• How to complete this task: Transcribe the records from the line containing "The width and height of the screenshot is (1610, 877)." onward, up to and including the final line, exactly and without anything else.

• Extracted records:
BEGIN
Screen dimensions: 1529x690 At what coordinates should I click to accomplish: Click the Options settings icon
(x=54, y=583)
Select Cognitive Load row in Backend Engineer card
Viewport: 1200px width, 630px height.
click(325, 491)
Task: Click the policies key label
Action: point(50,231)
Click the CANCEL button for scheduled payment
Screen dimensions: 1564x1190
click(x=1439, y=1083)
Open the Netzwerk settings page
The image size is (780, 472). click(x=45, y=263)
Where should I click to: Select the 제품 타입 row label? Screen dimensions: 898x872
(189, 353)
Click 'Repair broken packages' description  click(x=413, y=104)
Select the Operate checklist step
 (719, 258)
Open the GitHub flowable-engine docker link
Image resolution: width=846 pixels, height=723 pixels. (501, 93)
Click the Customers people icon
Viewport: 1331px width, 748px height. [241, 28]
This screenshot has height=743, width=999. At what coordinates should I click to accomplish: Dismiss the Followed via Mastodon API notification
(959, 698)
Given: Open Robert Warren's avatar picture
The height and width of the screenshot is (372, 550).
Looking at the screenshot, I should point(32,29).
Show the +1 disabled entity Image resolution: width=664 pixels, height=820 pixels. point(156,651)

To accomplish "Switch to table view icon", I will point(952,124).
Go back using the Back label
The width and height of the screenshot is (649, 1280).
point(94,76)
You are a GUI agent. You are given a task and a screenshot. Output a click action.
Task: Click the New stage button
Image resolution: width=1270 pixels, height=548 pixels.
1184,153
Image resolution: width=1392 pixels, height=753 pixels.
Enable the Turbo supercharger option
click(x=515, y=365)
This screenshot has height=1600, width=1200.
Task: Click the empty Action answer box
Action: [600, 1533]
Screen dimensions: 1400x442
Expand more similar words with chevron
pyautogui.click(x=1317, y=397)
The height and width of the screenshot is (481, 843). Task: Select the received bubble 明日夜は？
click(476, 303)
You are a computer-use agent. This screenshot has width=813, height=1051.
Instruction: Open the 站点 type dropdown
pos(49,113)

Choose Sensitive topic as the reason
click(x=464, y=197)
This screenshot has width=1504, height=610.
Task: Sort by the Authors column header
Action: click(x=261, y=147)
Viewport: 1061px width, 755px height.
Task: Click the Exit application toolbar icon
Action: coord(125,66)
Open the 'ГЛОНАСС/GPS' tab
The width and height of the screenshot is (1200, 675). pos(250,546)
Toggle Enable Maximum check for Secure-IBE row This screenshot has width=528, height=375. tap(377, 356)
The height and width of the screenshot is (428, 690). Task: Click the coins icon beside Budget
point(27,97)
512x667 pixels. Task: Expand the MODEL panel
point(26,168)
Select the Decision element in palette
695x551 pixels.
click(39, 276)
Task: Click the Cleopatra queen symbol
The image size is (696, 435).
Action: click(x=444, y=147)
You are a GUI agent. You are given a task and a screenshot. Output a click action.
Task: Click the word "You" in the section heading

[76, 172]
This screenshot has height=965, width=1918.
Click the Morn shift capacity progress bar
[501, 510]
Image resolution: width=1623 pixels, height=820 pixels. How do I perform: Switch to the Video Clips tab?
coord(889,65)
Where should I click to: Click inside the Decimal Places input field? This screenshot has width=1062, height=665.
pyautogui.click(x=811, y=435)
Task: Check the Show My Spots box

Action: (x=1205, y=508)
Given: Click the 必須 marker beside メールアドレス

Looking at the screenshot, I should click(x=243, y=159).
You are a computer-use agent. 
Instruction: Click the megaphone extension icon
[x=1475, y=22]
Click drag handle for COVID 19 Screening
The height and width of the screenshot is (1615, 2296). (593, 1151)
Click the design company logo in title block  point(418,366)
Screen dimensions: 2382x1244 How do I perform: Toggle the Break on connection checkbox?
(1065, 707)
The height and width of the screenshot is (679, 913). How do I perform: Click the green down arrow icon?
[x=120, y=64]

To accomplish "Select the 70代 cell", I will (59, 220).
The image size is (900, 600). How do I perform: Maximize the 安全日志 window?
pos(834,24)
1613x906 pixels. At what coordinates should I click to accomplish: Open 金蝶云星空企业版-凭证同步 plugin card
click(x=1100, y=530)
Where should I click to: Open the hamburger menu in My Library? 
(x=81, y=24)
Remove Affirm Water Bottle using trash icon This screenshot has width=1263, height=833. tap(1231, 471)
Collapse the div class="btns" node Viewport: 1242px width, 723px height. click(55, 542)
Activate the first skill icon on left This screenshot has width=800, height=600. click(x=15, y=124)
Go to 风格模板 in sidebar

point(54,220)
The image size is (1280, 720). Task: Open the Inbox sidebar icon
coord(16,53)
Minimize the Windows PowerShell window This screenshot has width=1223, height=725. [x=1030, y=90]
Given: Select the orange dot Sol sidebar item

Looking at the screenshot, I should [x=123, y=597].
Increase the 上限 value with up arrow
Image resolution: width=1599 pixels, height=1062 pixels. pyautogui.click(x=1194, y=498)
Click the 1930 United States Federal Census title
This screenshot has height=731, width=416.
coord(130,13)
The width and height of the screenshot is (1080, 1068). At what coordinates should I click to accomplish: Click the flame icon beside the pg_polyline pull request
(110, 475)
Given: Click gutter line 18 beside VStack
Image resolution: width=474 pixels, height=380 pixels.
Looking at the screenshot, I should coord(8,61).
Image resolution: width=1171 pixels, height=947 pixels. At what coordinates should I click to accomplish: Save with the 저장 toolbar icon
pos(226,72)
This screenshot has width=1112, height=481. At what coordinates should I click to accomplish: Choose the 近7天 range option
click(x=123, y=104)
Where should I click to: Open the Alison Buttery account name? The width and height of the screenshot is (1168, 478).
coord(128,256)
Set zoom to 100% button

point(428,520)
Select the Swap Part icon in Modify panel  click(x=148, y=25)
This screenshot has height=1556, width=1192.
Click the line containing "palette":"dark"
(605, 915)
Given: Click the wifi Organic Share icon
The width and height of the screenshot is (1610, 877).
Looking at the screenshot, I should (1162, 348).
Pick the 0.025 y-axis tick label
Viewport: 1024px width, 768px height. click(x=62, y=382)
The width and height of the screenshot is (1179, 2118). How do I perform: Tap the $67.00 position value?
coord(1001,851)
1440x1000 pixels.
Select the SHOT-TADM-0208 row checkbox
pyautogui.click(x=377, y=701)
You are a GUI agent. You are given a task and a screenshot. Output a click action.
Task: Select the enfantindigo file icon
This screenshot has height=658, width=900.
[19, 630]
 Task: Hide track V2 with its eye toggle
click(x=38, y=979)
END
• The answer:
The width and height of the screenshot is (1610, 877).
Looking at the screenshot, I should (1162, 348).
Pick the 0.025 y-axis tick label
Viewport: 1024px width, 768px height. click(x=62, y=382)
The width and height of the screenshot is (1179, 2118). How do I perform: Tap the $67.00 position value?
coord(1001,851)
1440x1000 pixels.
Select the SHOT-TADM-0208 row checkbox
pyautogui.click(x=377, y=701)
You are a GUI agent. You are given a task and a screenshot. Output a click action.
Task: Select the enfantindigo file icon
This screenshot has height=658, width=900.
[19, 630]
 Task: Hide track V2 with its eye toggle
click(x=38, y=979)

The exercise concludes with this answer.